When my grandma passed away in January, my mother gave each of her children a special something from Grandma. My item was a book published in 1852, the fourth edition of Young Ladies’ Oasis. This book is a collection of poetry, essays, and stories “appropriate” for young ladies.
Today, I wanted to browse through it, and what did I find but what I’ve been looking for all my life: A lucky 4-leaf clover.
Years ago, my mom told me a story. When she was a young girl, she and her aunt were sitting in their backyard when she said, “oh, I’ve found a four-leaf clover!” She was sitting in a patch of them. I have been looking for my own four-leaf clover since I first heard that story.
Apparently, Gram (my grandmother’s mother) took one of the clovers home and pressed it in this book of hers, which we assume she received from her mother, who was a young lady in 1852 when Young Ladies’ Oasis, fourth edition, was published.
I love how the clover has left a mark on the page. A shadow of that lucky day.
The clover is pressed between pages 192 and 193, in the midst of an essay called “Pretty Women.” It ponders pretty women throughout “history” (Rachel in the Bible, Helen of Troy, Cleopatra) and wonders why women today (1850s) aren’t using their good looks to their best advantage. I haven’t read all of the essay yet, but saw this.

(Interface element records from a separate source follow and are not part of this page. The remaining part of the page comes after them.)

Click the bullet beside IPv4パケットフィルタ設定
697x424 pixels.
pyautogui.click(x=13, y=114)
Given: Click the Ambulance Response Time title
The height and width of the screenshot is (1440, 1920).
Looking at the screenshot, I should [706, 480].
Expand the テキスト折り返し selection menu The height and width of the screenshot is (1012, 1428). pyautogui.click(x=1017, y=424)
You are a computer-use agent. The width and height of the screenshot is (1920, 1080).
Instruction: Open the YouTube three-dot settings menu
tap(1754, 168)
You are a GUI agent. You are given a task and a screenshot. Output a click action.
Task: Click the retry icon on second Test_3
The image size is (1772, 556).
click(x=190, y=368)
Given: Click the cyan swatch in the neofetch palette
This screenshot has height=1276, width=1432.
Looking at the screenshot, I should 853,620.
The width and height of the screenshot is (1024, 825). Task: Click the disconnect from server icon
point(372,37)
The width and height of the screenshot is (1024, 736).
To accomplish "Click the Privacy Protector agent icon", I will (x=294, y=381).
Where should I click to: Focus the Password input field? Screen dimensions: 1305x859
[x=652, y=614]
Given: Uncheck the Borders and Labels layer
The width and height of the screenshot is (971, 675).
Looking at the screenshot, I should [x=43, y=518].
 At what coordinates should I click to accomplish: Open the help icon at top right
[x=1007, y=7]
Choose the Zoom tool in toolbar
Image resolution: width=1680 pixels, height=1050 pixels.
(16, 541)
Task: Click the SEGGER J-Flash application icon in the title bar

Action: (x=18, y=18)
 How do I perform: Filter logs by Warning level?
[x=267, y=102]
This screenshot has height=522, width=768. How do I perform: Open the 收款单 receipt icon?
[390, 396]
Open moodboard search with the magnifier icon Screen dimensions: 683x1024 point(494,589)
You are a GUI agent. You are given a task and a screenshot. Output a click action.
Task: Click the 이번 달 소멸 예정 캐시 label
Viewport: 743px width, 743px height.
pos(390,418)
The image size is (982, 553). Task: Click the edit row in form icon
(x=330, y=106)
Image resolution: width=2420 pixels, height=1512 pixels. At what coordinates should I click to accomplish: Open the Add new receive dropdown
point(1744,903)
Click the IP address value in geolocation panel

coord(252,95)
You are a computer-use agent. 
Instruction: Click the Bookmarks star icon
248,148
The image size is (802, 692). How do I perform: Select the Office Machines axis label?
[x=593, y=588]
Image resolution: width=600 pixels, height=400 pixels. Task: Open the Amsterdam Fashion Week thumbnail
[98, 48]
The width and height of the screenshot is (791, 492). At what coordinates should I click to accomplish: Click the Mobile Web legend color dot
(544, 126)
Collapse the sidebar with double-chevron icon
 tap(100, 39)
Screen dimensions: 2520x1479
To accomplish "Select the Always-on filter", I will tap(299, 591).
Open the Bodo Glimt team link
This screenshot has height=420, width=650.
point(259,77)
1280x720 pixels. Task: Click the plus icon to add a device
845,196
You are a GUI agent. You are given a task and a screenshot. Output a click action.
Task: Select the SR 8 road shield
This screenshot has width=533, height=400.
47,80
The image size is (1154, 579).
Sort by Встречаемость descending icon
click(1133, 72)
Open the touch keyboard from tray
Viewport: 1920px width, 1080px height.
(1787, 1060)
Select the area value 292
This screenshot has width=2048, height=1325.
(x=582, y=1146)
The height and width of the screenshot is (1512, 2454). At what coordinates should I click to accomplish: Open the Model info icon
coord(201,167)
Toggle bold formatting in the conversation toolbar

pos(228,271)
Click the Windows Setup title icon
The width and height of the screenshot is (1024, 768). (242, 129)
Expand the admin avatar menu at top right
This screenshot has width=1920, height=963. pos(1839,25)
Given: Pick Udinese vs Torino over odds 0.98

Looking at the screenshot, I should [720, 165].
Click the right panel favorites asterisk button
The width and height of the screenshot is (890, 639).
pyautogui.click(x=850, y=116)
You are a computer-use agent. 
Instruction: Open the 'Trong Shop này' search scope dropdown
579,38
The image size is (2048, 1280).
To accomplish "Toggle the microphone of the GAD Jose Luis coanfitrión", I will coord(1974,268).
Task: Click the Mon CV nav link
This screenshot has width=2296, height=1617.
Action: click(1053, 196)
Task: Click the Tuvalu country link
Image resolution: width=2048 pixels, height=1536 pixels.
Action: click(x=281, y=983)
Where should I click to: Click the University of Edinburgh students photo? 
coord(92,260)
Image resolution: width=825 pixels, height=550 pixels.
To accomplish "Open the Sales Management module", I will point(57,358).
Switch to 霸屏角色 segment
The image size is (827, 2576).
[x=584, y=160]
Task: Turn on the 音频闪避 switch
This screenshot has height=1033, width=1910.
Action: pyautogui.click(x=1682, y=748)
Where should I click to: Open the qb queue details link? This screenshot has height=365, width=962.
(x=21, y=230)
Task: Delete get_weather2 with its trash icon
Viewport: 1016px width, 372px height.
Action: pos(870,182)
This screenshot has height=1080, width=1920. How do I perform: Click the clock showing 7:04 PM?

Every lady is at liberty to bring out her own ” good points” as she thinks best, and it is easy to do so, as well as to conceal her weak ones, without departing from the fashions that prevail.
One of the two of these ancestors of mine (probably not my grandma, given the aging), also left a few other treasures.
This looks to me to have been embroidered with hair. But maybe I’m just wishing. It’s probably thread. I’ve always thought the embroidered-with-hair thing to be very cool, but my husband says that it is disgusting. Are you in the disgusting camp or the cool camp?
And then, someone enjoyed an autumn afternoon while reading Young Ladies’ Oasis. (I suppose it could have been morning, but I always picture sunset when I picture autumn.) I love the dark spots on this leaf. I haven’t read this essay yet.
Young Ladies’ Oasis is, of course, available online by now. I am going to read it. Not in the fourth edition that I own but in the ebook. The ten minutes I spent with it today have done far more damage to this family heirloom than I’d like to admit.
What’s the most memorable thing you’ve found in a book?
Do you own any heirloom books, or at least very old ones?